**What the task asks**: Can you recast the lines of the items below, from the line holding "What do you see at coordinates (1666, 866)" through the line holding "at that location.", inclusive, as a numbered list with blank lines dropped and the pictures left out?

**Given information**:
------------------------------------
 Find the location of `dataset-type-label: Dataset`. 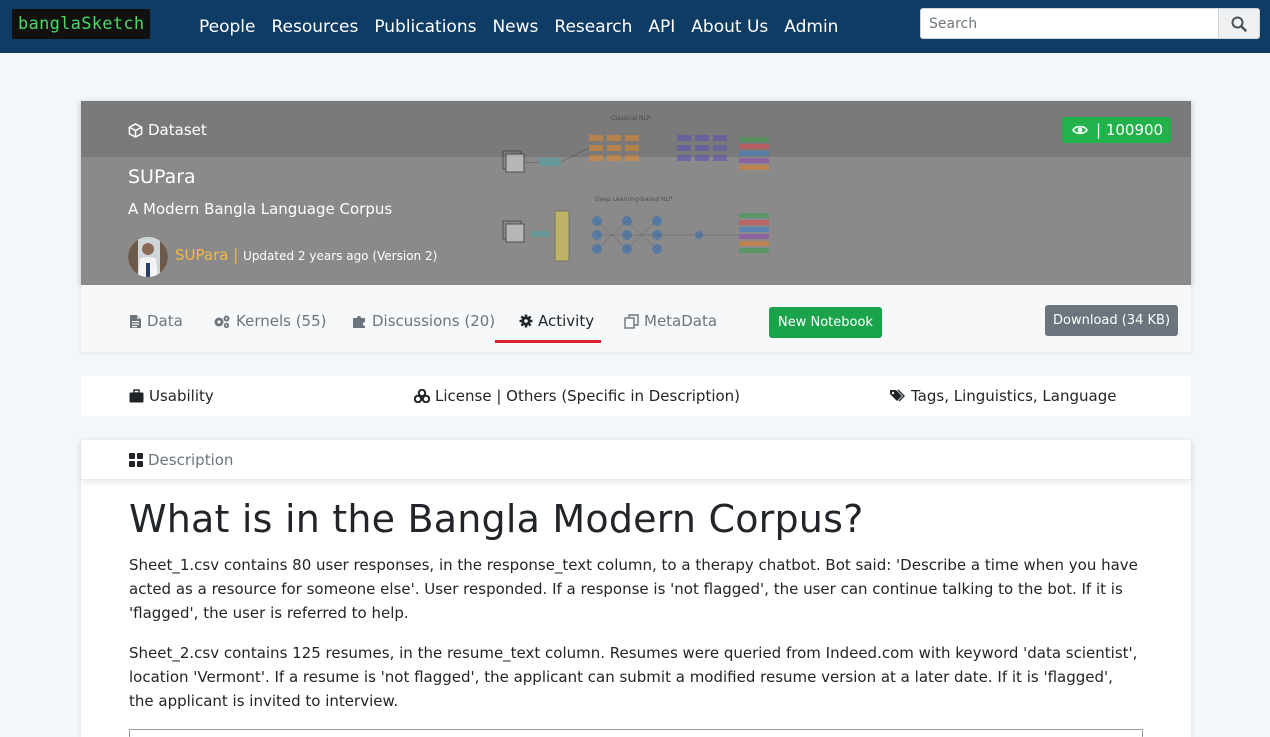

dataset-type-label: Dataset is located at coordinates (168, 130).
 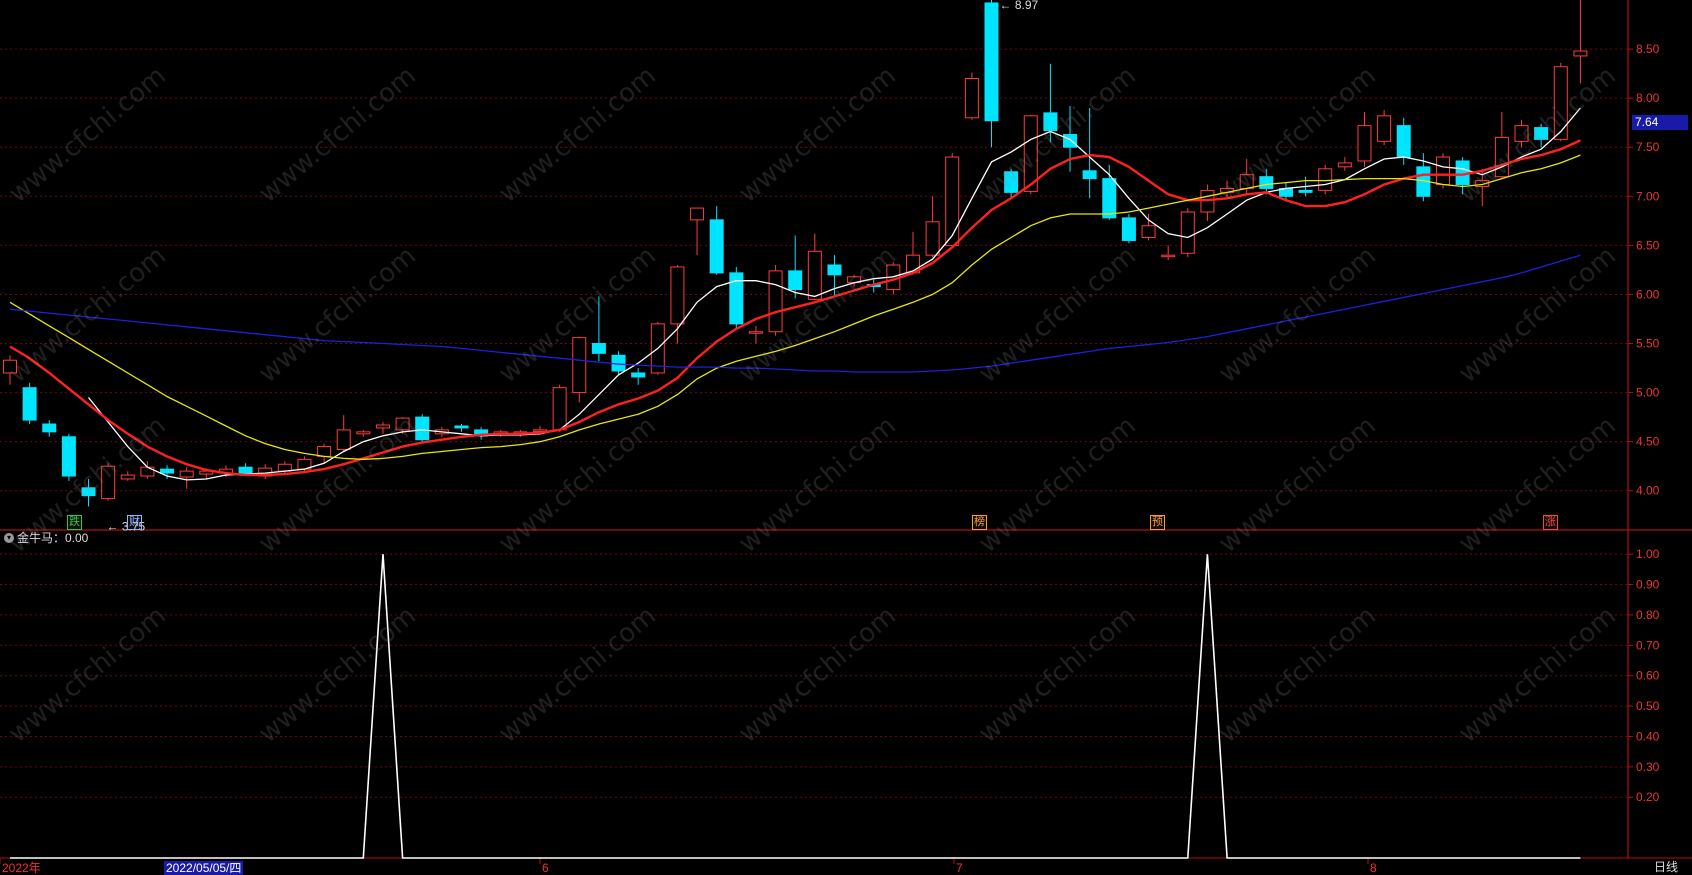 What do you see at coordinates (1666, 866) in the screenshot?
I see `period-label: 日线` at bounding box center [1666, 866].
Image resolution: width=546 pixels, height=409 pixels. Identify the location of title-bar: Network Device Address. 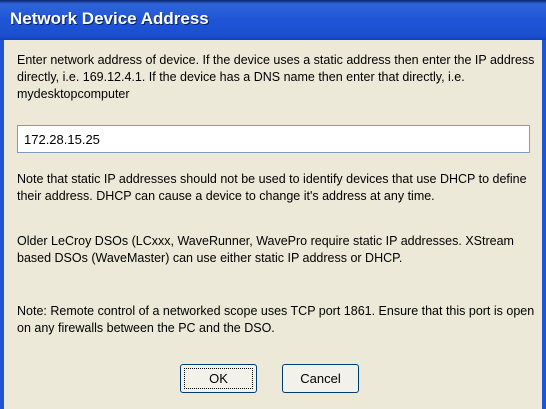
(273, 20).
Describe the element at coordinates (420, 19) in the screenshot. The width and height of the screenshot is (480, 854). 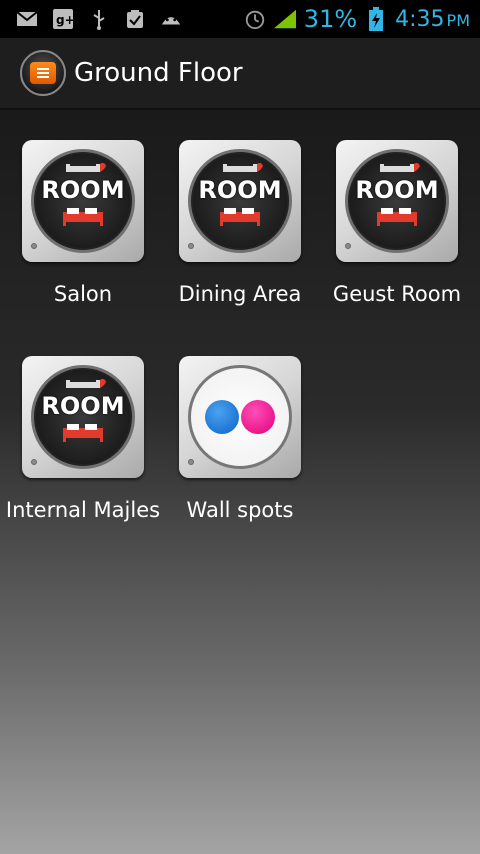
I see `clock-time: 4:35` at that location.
------------------------------------
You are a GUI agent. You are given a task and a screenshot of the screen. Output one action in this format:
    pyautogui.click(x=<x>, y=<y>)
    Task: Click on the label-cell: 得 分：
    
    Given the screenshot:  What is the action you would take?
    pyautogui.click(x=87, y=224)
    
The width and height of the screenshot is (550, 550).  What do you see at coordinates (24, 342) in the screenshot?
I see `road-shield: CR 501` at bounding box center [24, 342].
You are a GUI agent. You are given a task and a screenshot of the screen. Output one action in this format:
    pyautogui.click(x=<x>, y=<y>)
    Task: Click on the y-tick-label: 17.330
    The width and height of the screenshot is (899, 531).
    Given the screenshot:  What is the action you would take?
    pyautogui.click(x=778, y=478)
------------------------------------
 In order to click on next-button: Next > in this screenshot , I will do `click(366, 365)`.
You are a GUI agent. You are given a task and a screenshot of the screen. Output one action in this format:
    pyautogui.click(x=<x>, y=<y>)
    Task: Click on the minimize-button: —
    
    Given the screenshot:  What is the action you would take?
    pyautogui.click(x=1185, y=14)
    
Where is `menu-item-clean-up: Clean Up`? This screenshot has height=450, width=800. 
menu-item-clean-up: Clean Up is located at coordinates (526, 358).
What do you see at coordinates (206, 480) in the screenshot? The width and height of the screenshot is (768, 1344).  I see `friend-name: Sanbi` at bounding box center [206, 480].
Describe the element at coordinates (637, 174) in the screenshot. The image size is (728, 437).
------------------------------------
**Response below**:
1.   What do you see at coordinates (1666, 866) in the screenshot?
2. I see `period-label: 日线` at bounding box center [1666, 866].
3. Image resolution: width=546 pixels, height=409 pixels. Identify the location of title-bar: Network Device Address. 
4. (273, 20).
5. Describe the element at coordinates (420, 19) in the screenshot. The width and height of the screenshot is (480, 854). 
6. I see `clock-time: 4:35` at that location.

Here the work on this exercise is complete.